The Chinese firm accuses Apple of fraudulently acquiring the iPad name from it through a subsidiary company that was not identified as being owned by Apple.

February 25, 2012|By Nathan Olivarez-Giles, Los Angeles Times

The iPad trademark battle between Apple Inc. and Proview Technologies has jumped from China to the U.S. as a new lawsuit accuses the tablet maker of committing fraud in 2009.

Proview, a Shenzhen, China-based company known largely for making computer monitors, filed a complaint in Santa Clara County Superior Court, accusing Apple of forming a company in London with the sole purpose of purchasing the trademark for the "iPad" name on behalf of Apple.

That company was called IP Application Development and was a subsidiary of Apple, Proview said in the California lawsuit. Proview also accuses IP Application Development of not disclosing that Apple was its parent company, according to the lawsuit.

Apple officials weren't available Friday for comment on Proview's U.S. lawsuit.

The previous lawsuits between Proview and Apple over the iPad trademark have been filed in China and centered on a 2006 agreement between the two firms.

Apple has said it purchased the iPad trademark from Proview, while Proview has argued it never sold the iPad name to Apple.

According to the Santa Clara County suit, IP Application Development told Proview Technologies in 2009 that it wanted to purchase, not license, the iPad naming rights as an abbreviation of the company's full name.

Proview claims in its complaint that IP Application Development not only never mentioned that it was owned by Apple, but left out that the iPad name would be used as the product name for a tablet computer.

According to the complaint, a man purporting to be a lawyer with IP Application Development named Jonathan Hargreaves said in an email to Proview that "IPAD is an abbreviation for the company name IP Application Development Limited. This is a newly formed company, and I'm sure you can understand that we are not ready to publicize what the company's business is, since we have not yet made any public announcements. As I said in my last message, I can assure you that the company will not compete with Proview."

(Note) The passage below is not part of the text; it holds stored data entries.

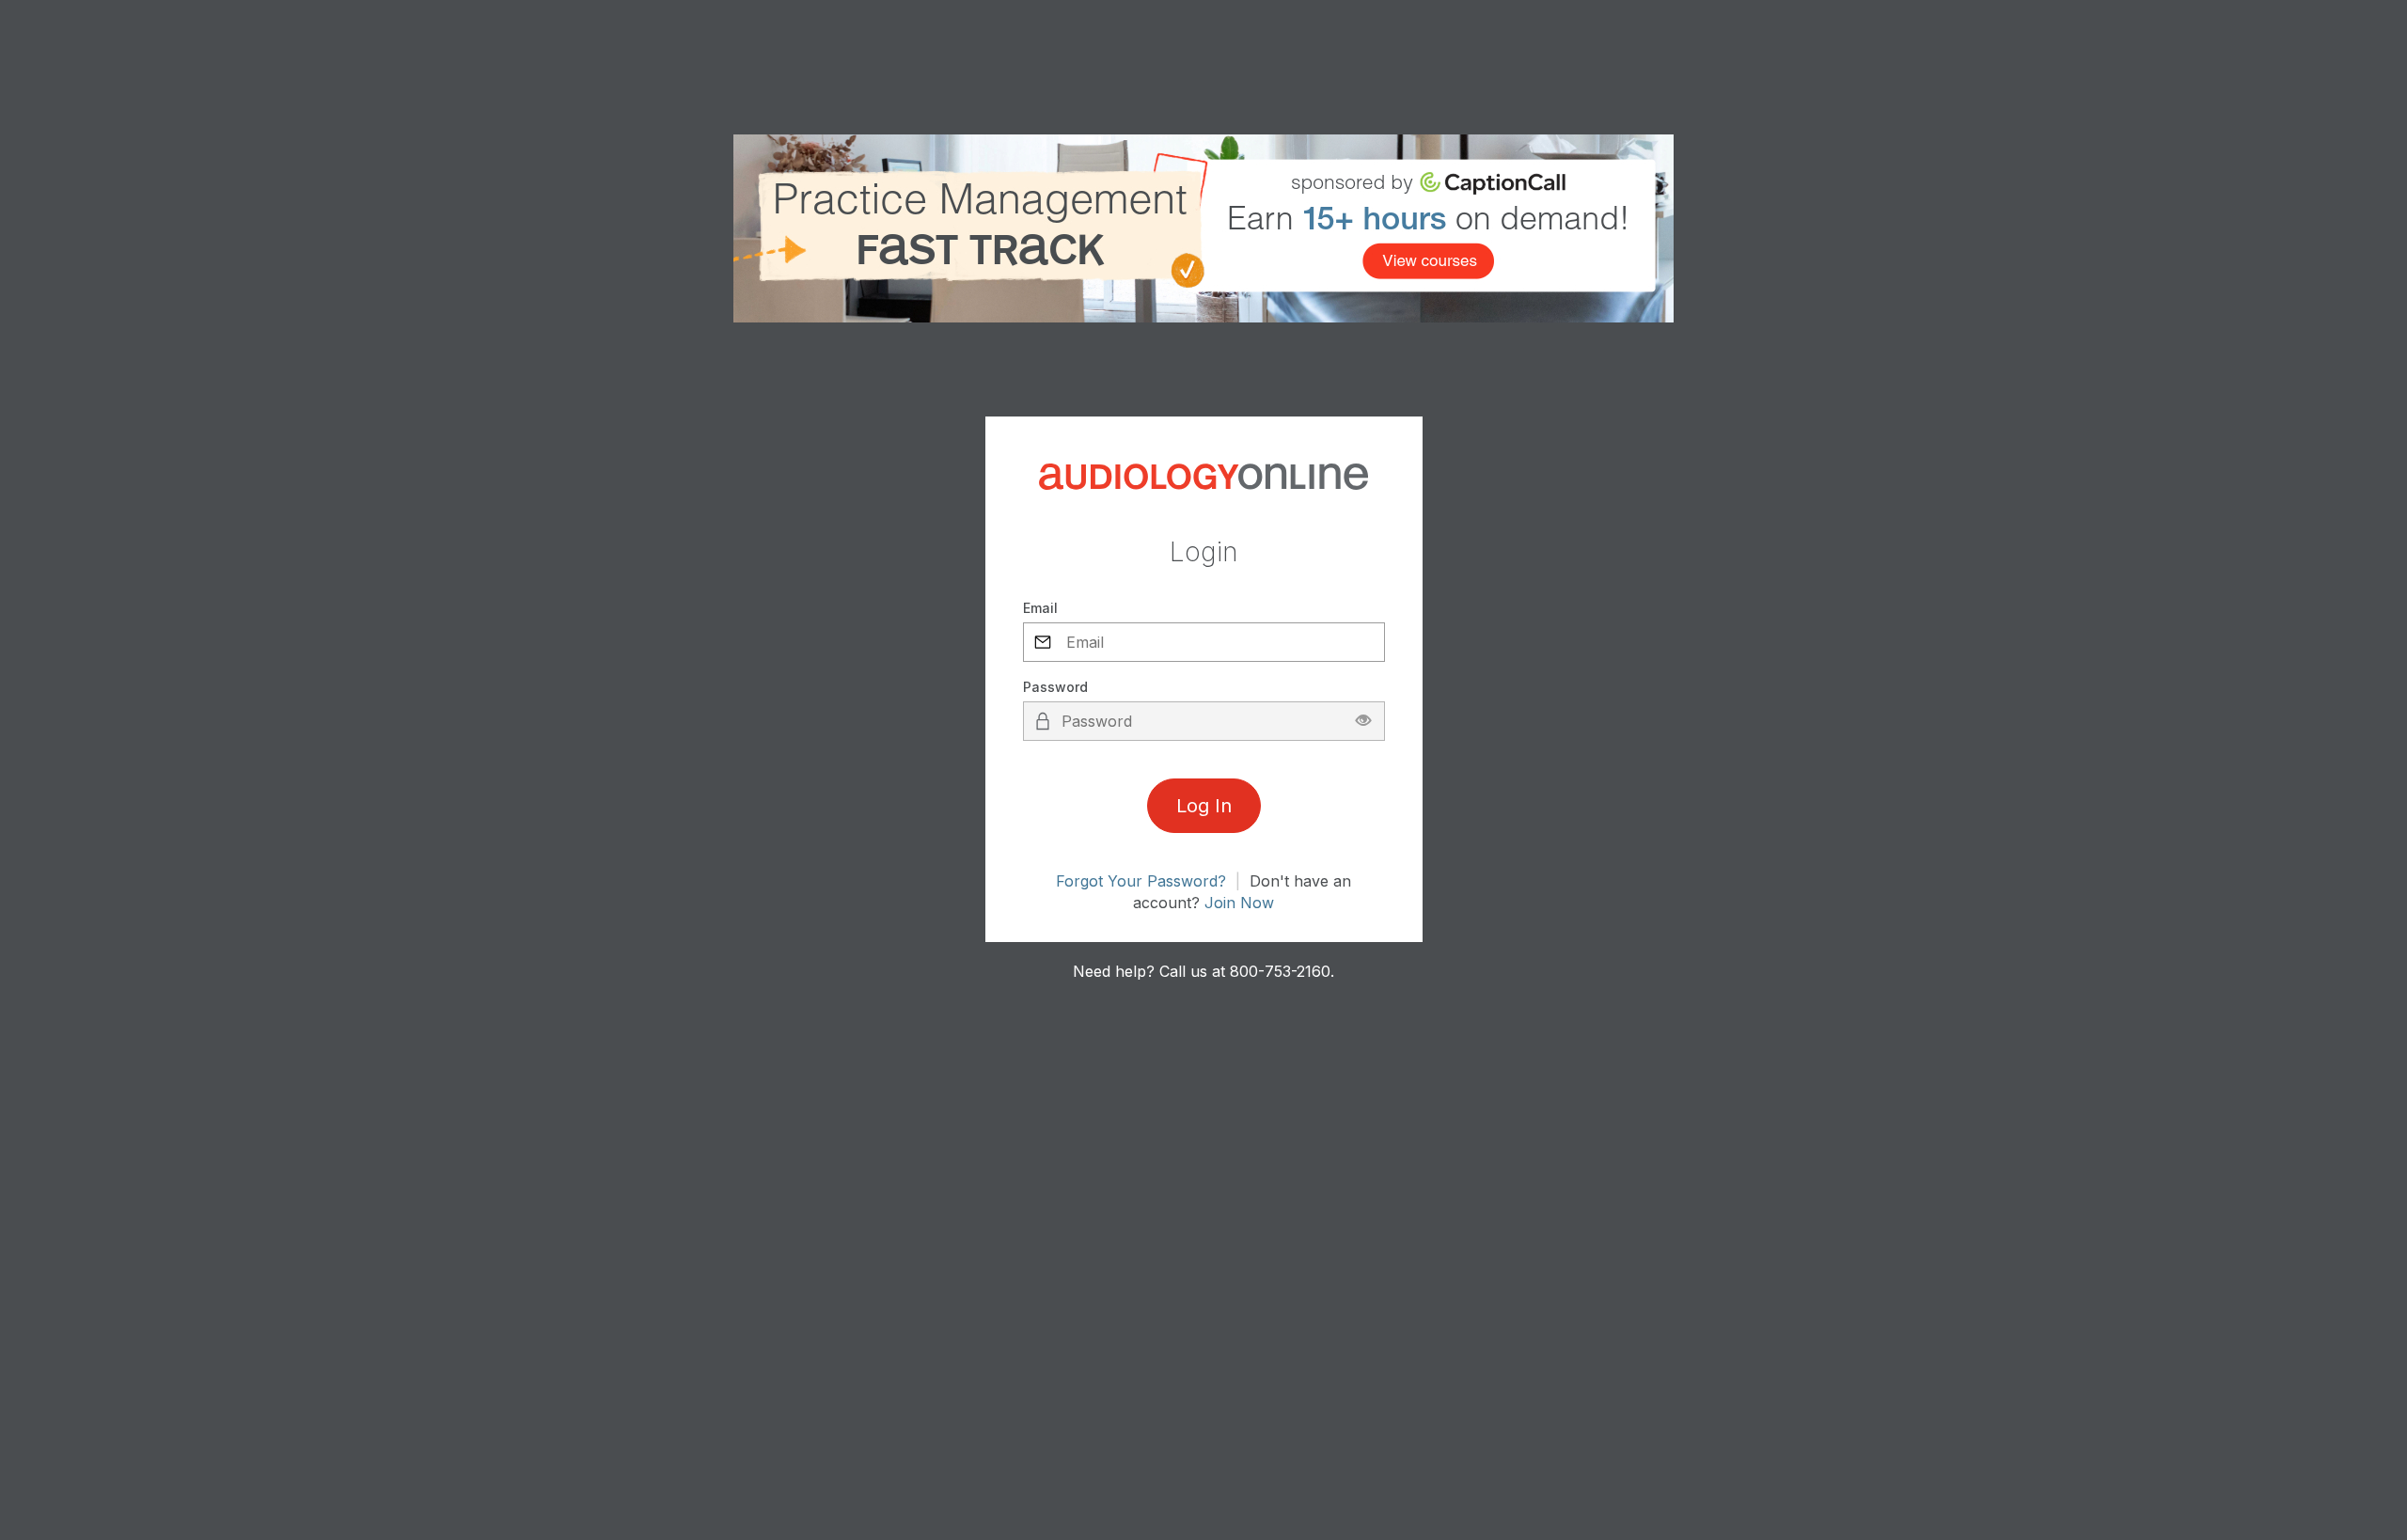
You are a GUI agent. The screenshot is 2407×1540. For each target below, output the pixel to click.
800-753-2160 (1280, 971)
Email (1040, 608)
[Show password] (1363, 720)
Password (1055, 687)
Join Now (1239, 902)
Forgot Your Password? (1141, 881)
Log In (1204, 805)
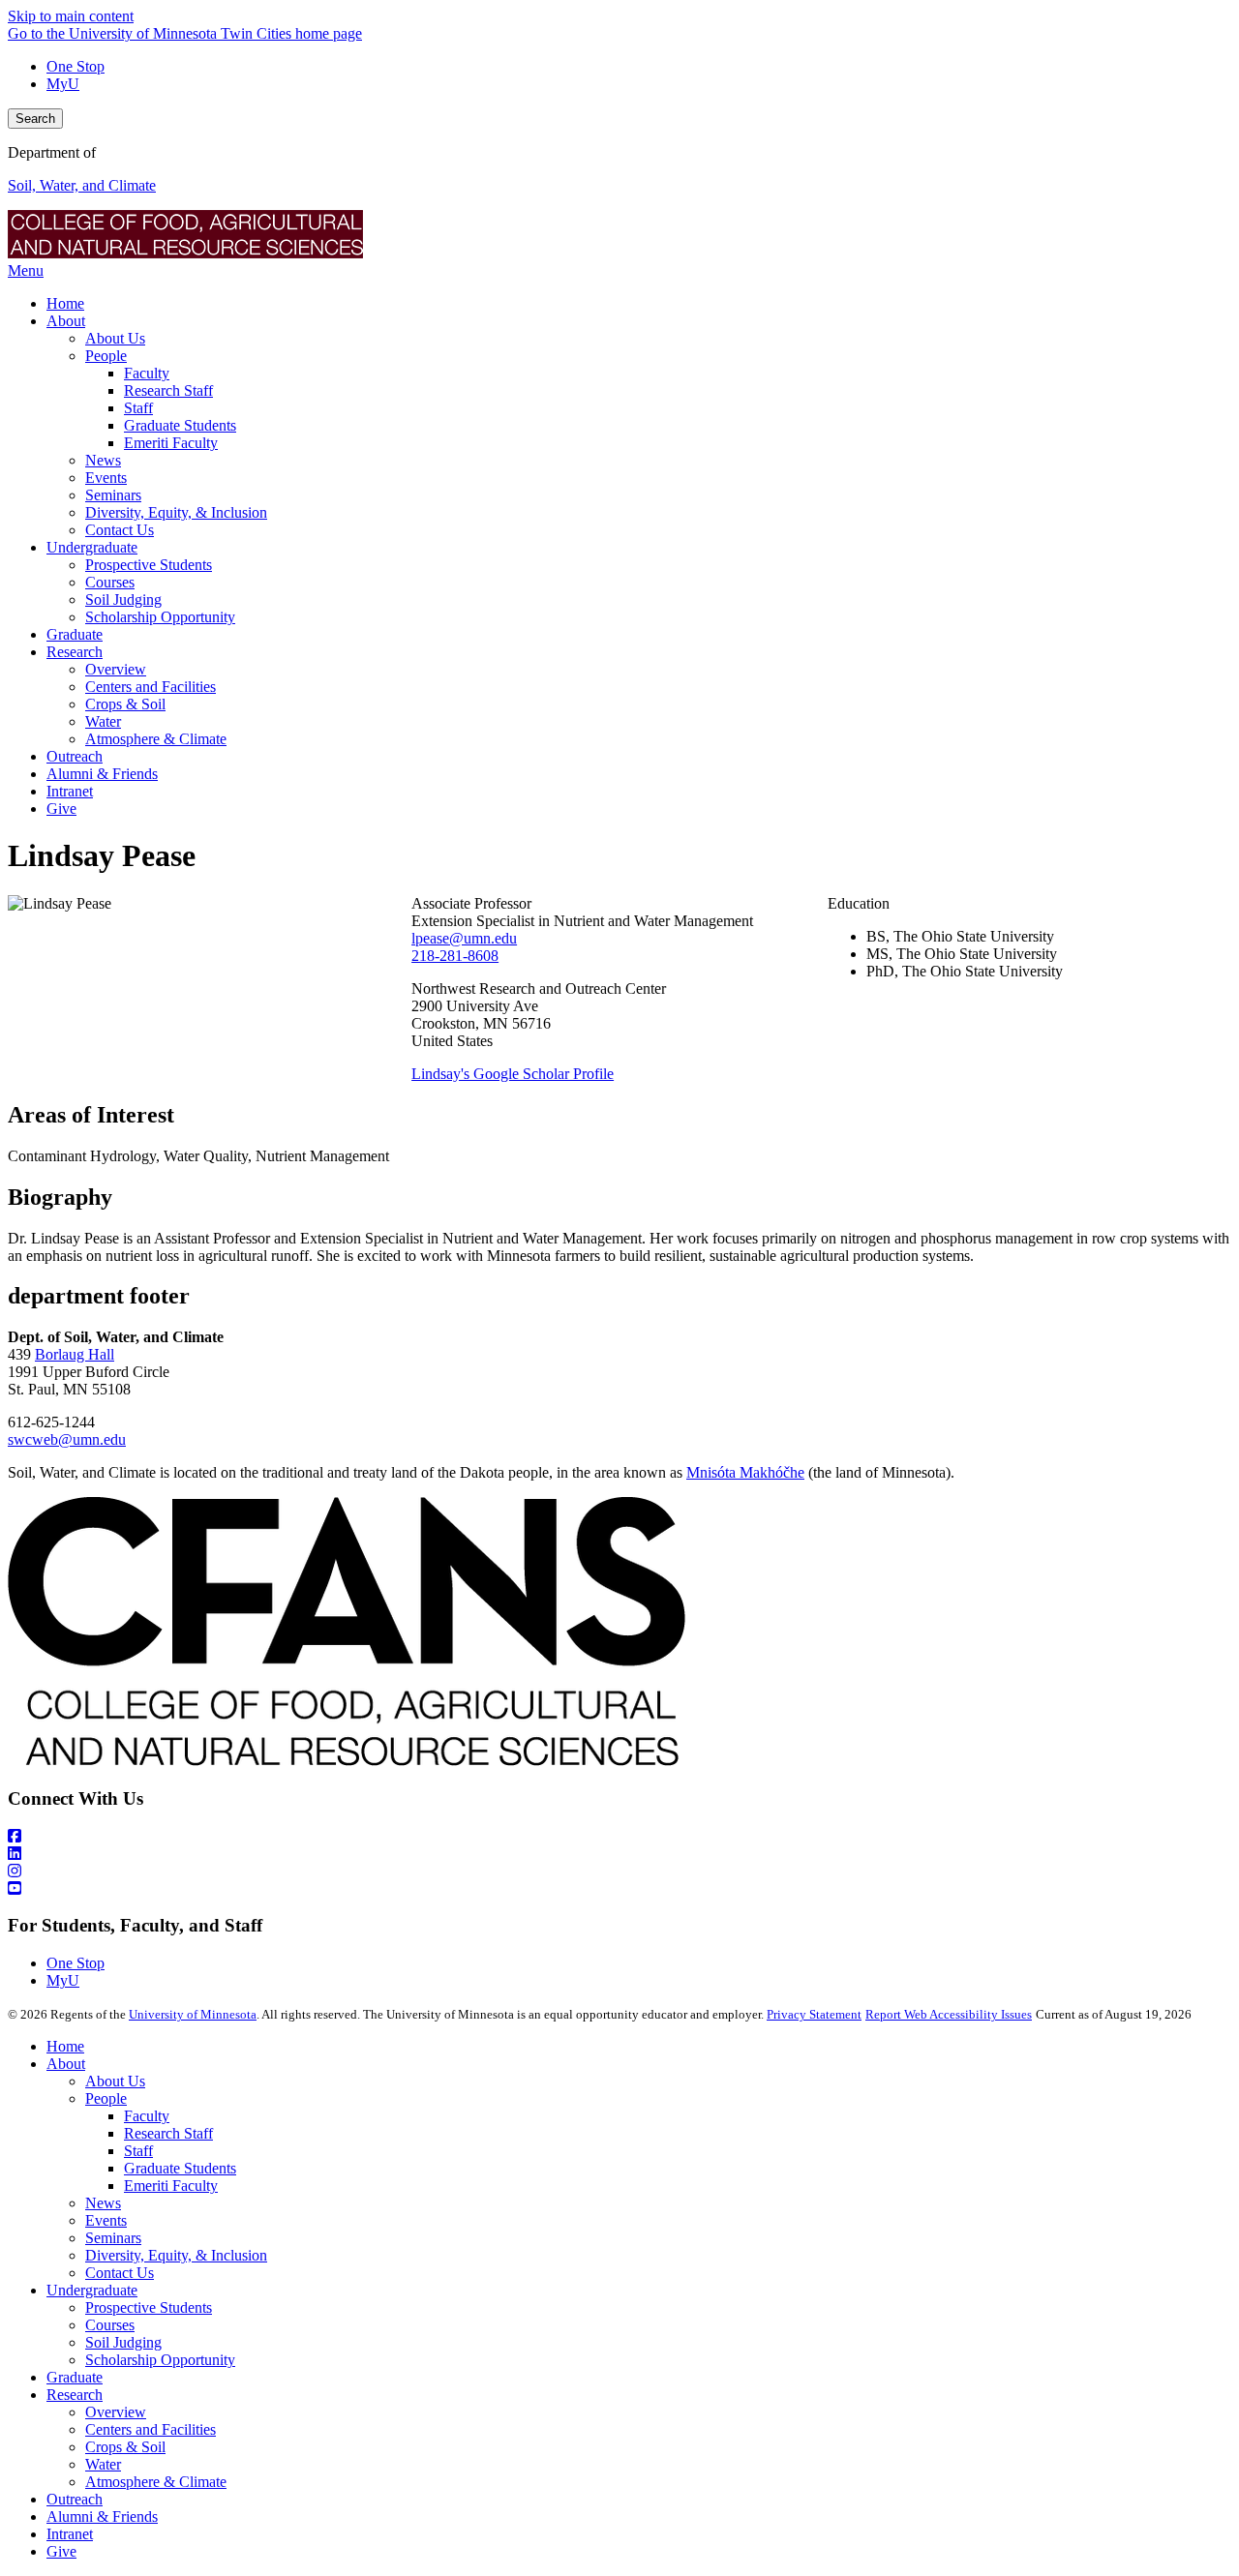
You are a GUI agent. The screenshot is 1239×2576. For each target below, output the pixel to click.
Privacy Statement (814, 2014)
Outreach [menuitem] (74, 756)
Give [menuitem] (61, 808)
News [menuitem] (103, 460)
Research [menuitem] (74, 652)
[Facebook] (619, 1836)
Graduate (74, 2377)
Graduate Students (180, 2168)
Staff (138, 2150)
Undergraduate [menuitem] (91, 547)
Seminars (113, 2238)
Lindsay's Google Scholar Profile (512, 1073)
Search (35, 118)
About (65, 2063)
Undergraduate (91, 2290)
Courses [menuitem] (110, 582)
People (106, 2098)
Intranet (69, 2534)
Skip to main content (71, 16)
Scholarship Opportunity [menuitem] (160, 617)
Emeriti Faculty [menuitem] (171, 442)
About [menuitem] (65, 321)
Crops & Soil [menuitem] (125, 704)
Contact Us (119, 2272)
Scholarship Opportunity (160, 2359)
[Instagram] (619, 1871)
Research (74, 2394)
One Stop (75, 66)
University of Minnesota (193, 2014)
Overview (115, 2412)
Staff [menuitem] (138, 408)
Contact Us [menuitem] (119, 530)
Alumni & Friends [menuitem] (102, 773)
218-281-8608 (455, 955)
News (103, 2203)
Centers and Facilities (150, 2429)
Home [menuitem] (65, 303)
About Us (115, 2081)
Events (106, 2220)
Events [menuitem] (106, 477)
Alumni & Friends (102, 2516)
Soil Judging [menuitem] (123, 599)
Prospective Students (148, 2307)
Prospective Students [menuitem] (148, 564)
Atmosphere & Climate (156, 2481)
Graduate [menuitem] (74, 634)
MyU (62, 83)
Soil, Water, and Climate (82, 185)
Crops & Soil (125, 2447)
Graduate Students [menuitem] (180, 425)
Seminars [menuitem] (113, 495)
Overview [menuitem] (115, 669)
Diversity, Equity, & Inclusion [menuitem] (176, 512)
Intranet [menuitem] (69, 791)
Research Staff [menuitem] (168, 390)
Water (103, 2464)
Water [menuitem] (103, 721)
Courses (110, 2325)
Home (65, 2046)
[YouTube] (619, 1889)
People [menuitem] (106, 355)
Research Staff (168, 2133)
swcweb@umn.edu (67, 1439)
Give (61, 2551)
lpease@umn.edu (464, 938)
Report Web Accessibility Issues (948, 2014)
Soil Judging (123, 2342)
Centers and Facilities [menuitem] (150, 686)
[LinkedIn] (619, 1854)
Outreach (74, 2499)
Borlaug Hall (74, 1354)
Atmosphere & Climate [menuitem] (156, 739)
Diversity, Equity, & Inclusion (176, 2255)
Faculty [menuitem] (146, 373)
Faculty (146, 2116)
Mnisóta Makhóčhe (745, 1472)
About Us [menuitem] (115, 338)
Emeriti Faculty (171, 2185)
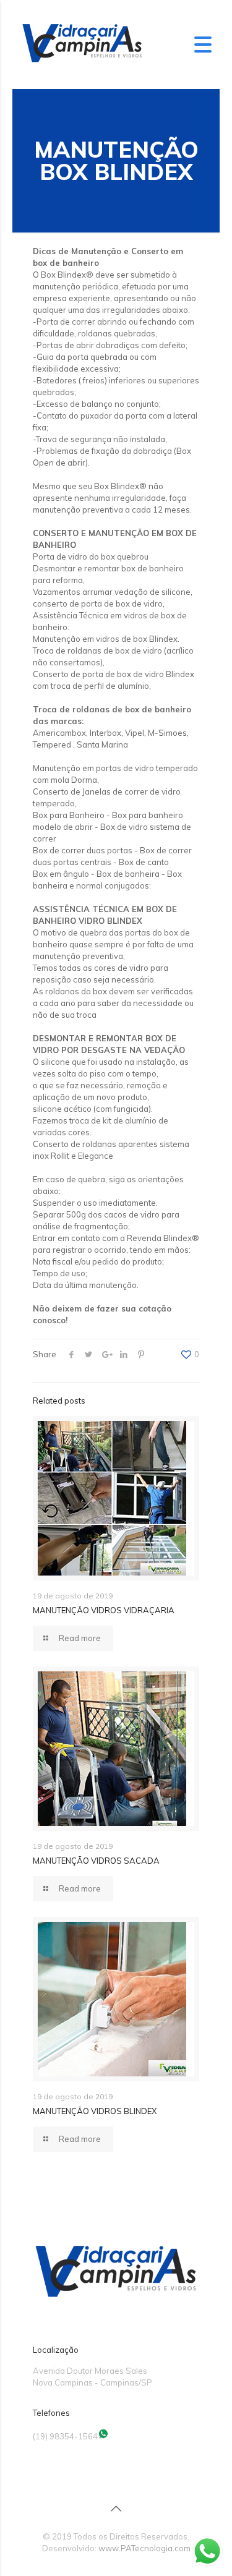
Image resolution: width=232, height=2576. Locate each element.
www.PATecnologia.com (144, 2548)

In the suit, Proview said Hargreaves was actually named Graham Robinson and committed fraud in giving the company an alias when representing IP Application Development. Proview also argues that not disclosing who owned IP Application Development and lying about what the iPad name would be used for was fraudulent as well.

Proview was struggling financially in 2009, and still is, partly because of the bankruptcy filings of Circuit City, formerly its largest retail partner, and Polaroid, one of its largest business partners.

Proview said it sold the iPad trademark rights to IP Application Development for 35,000 British pounds, or about $55,000, in December 2009.

On Jan. 27, 2010, Apple unveiled the iPad.

In its suit against Apple, Proview said that the 2009 agreement between the two companies should be declared an illegal contract and that Apple should be stripped of the ability to use the iPad trademark.

Over the last few months, Proview has sued Apple in multiple Chinese city courts, calling for sales bans on the iPad over the alleged trademark infringement. It also has threatened to sue Apple for as much as $2 billion.

On Thursday, a Shanghai court turned down Proview's request that Apple's iPad be taken off store shelves.